As I chewed my mind wandered back to Benezia, our meeting at Marius' estate, our arguments on the journey, and the way she had softened to me as we neared the pass. Did she know more than she let on about me? The way she looked at me sometimes, fear in those burning eyes the color of sweet merlot—flavored like the kisses she had inflicted on me before her inevitable betrayal. She sparked something in me still, a gentle boiling of the loins, a simmer really. I swore to myself that if I had the opportunity again I would seize her by the shoulders, tell her how I felt, and go for those pouty lips—damn the consequences!

My mind drifted to more forward displays of my affection when a wet snort from Spinner directly into my ear brought me crashing back to reality. I glared into her chocolate eyes and shoved her off me, only to have the unperturbed equine roll her head and return again, snorting over my shoulder until I submitted and gave her nose a good rub and a kiss.

"You're right, good girls deserve love too."

She snorted in exclamation.

By the fifth day we had crested the mountain range, unraveling a new world before me—Elsweyr—the northern scrublands to be specific. They looked as alien as a moon's surface as the mountainside fell below and ended in small rivulets of green which withered into a horizon or rolling clay hills marked by sparse black bushes and the occasional fat trunked tree with too few leaves.

While descending the southern mountain face I made a foolish error that could have easily cost me my life.
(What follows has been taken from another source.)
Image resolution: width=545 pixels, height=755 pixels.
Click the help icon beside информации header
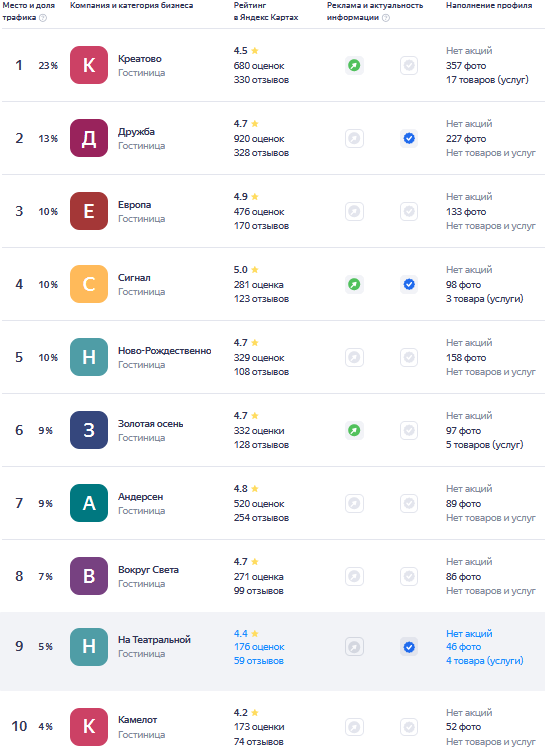386,18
Nestled by a stoney creek which eked by off a trickle of snowmelt from the peak, I found a wild hedge of bushes laden with powder blue berries. By then I had only a pair of biscuits remaining in my satchel and had become so painfully constipated from a spare diet of exclusively dried goods that sitting upright in the saddle brought on an unbearable aching in my gut as I lurched to and fro (before you amateur outdoorsmen ask, yes this is despite regular water consumption).

I was so desperate to taste something fresh that I succumbed without a second thought and devoured several fistfulls of the tart little things. Within the hour I realized my error as my colon's condition reversed from impacted to protracted; I quickly found myself squatting to wet the dry mountainside under Spinner's pitying eye's.
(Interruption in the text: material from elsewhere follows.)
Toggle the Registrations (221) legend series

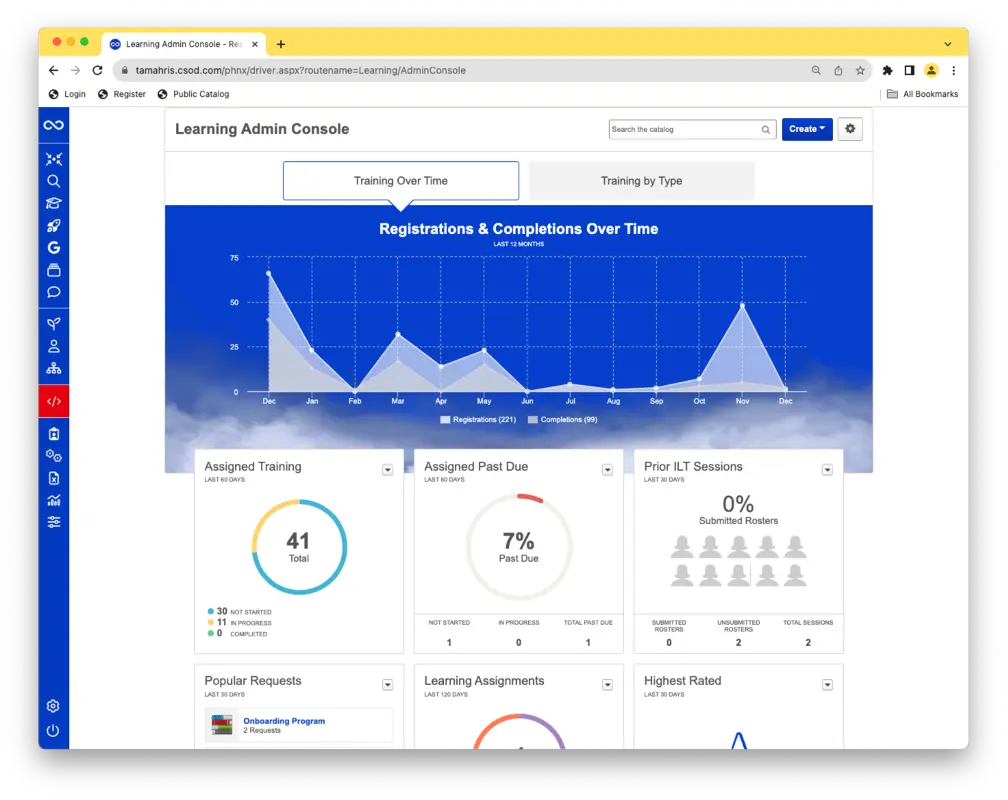pos(478,420)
I was forced to rest for what I think was a full day, perhaps two, as I slept fitfully between alternating shifts of shitting and shaking in turn. I lay curled in a ball, desperate for some comfort. I’d half heartedly slung my tent cloth over a tree branch where it dangled limply before my face as a shield from the ceaseless wind.

As I slept, I lost myself again and again into the dreams which so often plague me when exposed to excessive sobriety. With no drink, and even less strength to stave off sleep, I found myself submerged beneath reality again and again like a soul cast into a heaving sea.

Each false waking found me in my narrow slate-walled dorm room in the Waycrest Guildhall. I was a teenager again and somehow had forgotten that I was to lecture the junior apprentices that afternoon (or was it morning?).

I ran through ash fogged halls that spiraled against gravity, past faceless students in their dark robes. In my haste I crashed into a few, shouting apologies which they seemed incapable of hearing. Eventually I reached the red painted door at the end of the hall.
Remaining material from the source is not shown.